Response: We thank the reviewer for this comment. We agree with the reviewer that it is confusing, and we have now removed the p-value according to the reviewer’s request.  We hope that we have addressed the reviewer’s concern appropriately.

Reviewer: 3. The authors shall provide the mean score of clinical improvement after the CP was given in the demographic data section.

Response: We are sorry, but the reviewer’s request is not clear. How long after the CP was given the reviewer wants us to provide the mean score of clinical improvement? For instance, on day 7, the median score of clinical improvement was 4.5 [IQR: 4-5] in the CP group and 5 [IQR: 3-5] in the non-CP group (p=0.60). On day 28, the median score of clinical improvement was 3.5 [IQR: 1-5] in the CP group and 2 [IQR: 1-5] in the non-CP group (p=0.16). Please let us know at what time the reviewer wants us to provide this information in the manuscript. We hope that we have addressed the reviewer’s concern appropriately.

Reviewer: 4. The authors shall explain in the methodology section the timing of the blood tests were taken and tested.

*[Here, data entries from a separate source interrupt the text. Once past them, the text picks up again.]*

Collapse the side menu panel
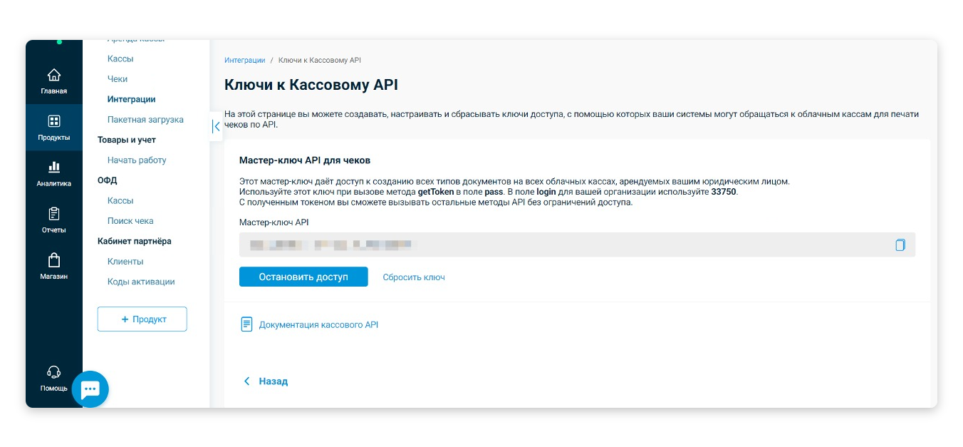point(216,127)
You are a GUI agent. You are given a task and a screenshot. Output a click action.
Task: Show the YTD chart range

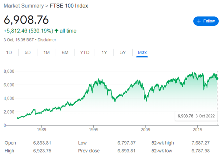coord(85,53)
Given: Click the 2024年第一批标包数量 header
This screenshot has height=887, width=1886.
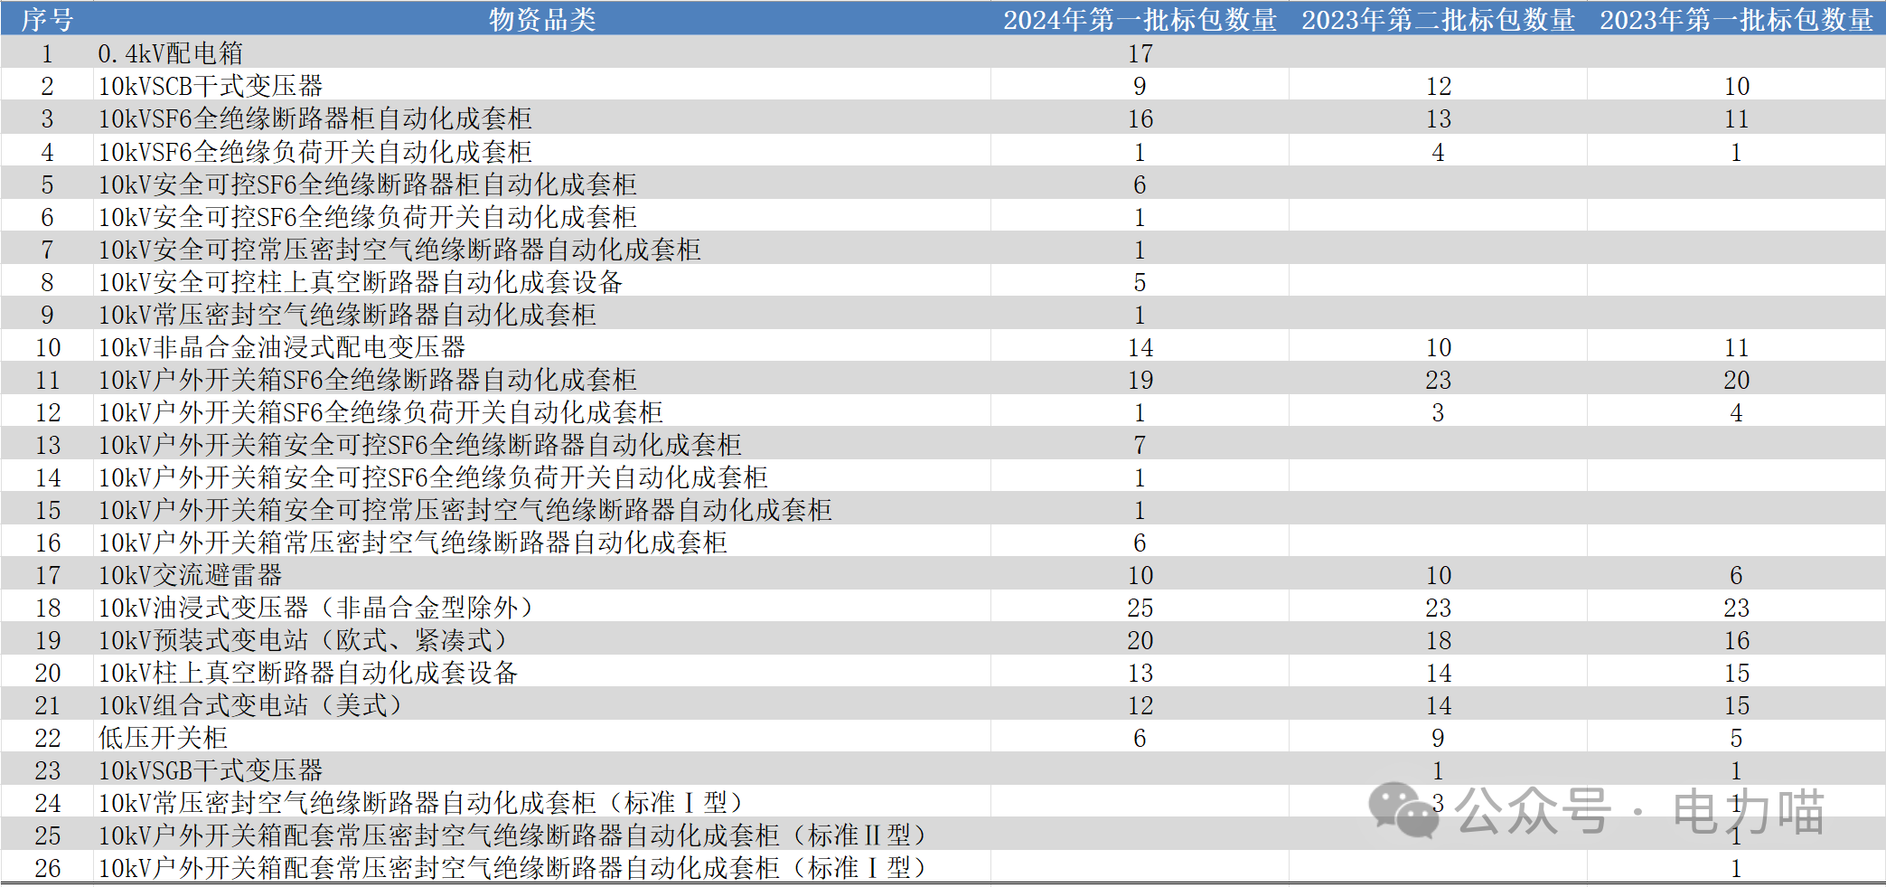Looking at the screenshot, I should (x=1140, y=19).
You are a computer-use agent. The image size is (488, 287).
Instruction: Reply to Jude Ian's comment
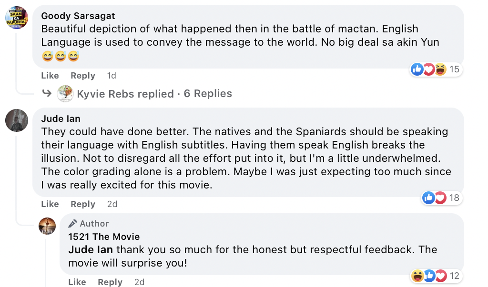click(x=83, y=204)
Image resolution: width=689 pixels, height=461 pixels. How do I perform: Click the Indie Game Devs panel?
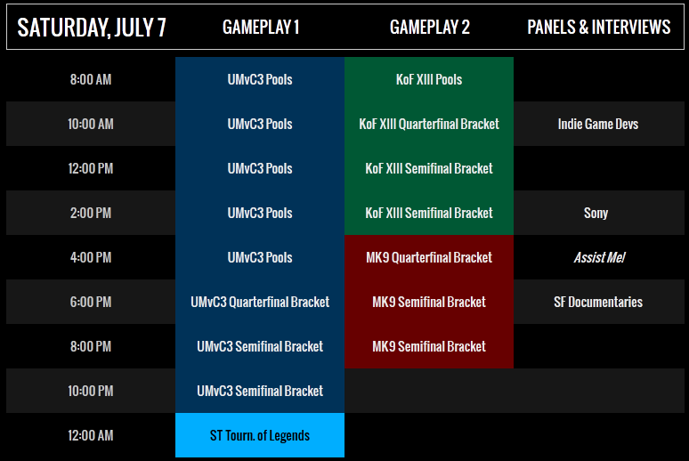598,124
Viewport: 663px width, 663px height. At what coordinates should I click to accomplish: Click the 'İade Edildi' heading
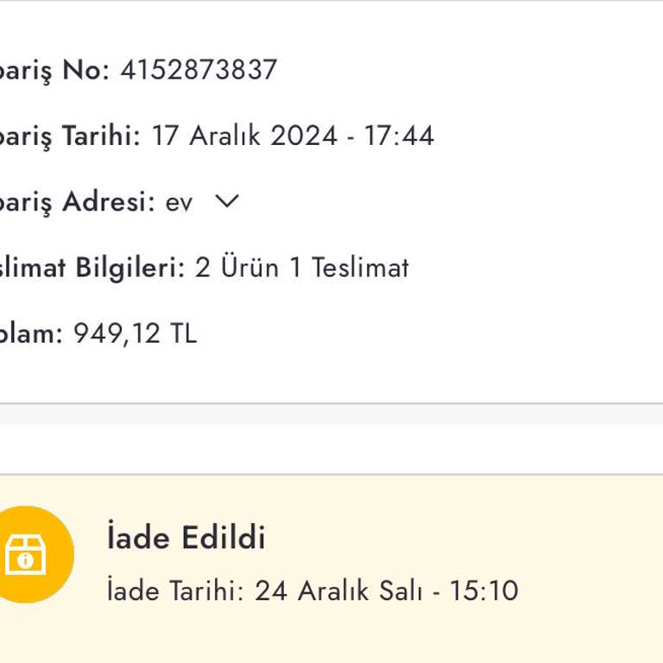coord(186,538)
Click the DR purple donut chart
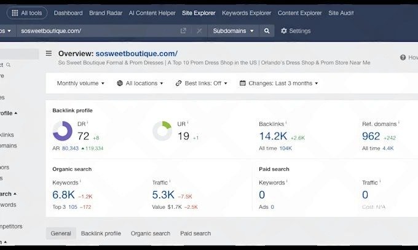 click(x=63, y=130)
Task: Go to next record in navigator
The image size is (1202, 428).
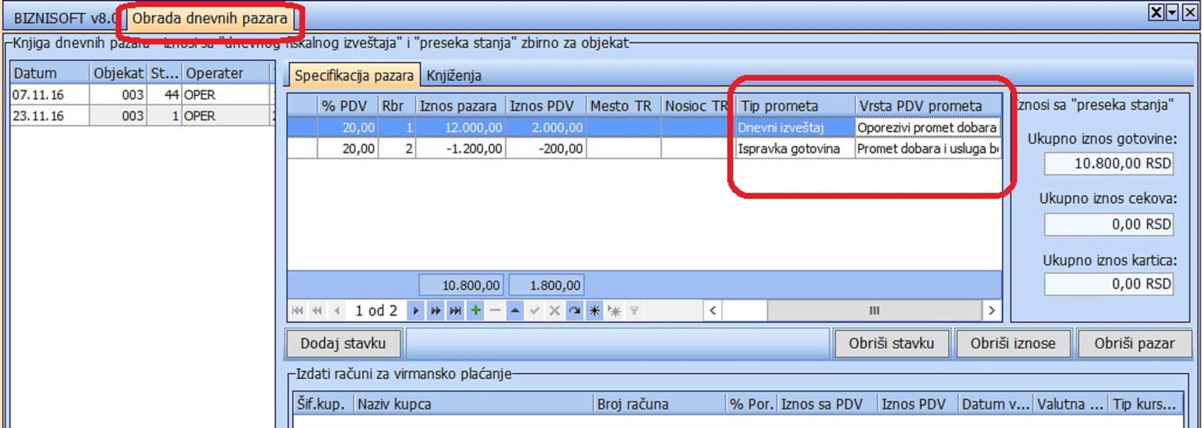Action: click(x=416, y=311)
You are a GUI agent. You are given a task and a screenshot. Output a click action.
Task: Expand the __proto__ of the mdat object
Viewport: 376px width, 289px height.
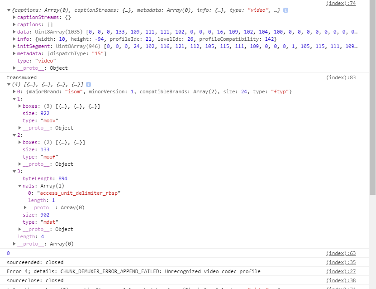20,229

Response: We thank the reviewer for this comment. We have already mentioned in the methodology section that blood tests were collected on admission to ICU:” Laboratory values, including full blood count, coagulation parameters, and inflammatory markers (C-reactive protein, interleukin 6, and ferritin), were collected on admission to ICU.” We hope that we have addressed the reviewer’s concern appropriately.

Reviewer: 5. I am well informed about the limitation that the patients' serological titers were not measured which indeed may affect the paper quality and significants.

Response: We agree with the reviewer’s comment. We have acknowledged this in the limitations of the study. However, the serological test against SARS-CoV-2 was not available at that period of time in our hospital. This was not uncommon at the time of the treatment during the early phase of the pandemic. We hope that we have addressed the reviewer’s concern appropriately.

Reviewer: I could not be more positive until the study was done with a proper case-control design because this involved important recommendations or rejection of new intervention for a critically ill patient. Or the authors may report the finding as a case series that makes the study scientifically sound.

Response: We thank the reviewer for this comment. We hope that we were able to convince the reviewer that: 1) a proper case-control design is not feasible in the presence of many confounding factors; 2) a case-control design is not superior to a retrospective cohort design, mainly when multivariable analysis method is used to adjust for confounders; 3) A proper case-control design is different from a matched control group, which uses statistical techniques to approximately match two groups on potential confounders, which we did in part (IPW); 4) our study design (retrospective cohort), and statistical analysis (multivariable analysis adjusting for potential confounders and IPW analysis) are scientifically sound and have been used in many previously published studies.  

In a case-series design, there is no control group; all patients receive the treatment, which is not the case of our study. That is why it is not scientifically correct to report our findings as a case series.

Our study aimed not to provide recommendations on giving or not CP to critically ill COVID-19 patients. Neither case-control design nor prospective cohort design with or without matching will have the evidence to recommend or not to give CP to these patients. Only large RCTs or meta-analyses of RCTs would be able to provide solid evidence to recommend or not CP in these patients.  We aimed only to investigate the efficacy of CP in this specific population. We hope that we have addressed the reviewer’s concern appropriately.

We thank the reviewer for his constructive comments that have improved the quality of the manuscript.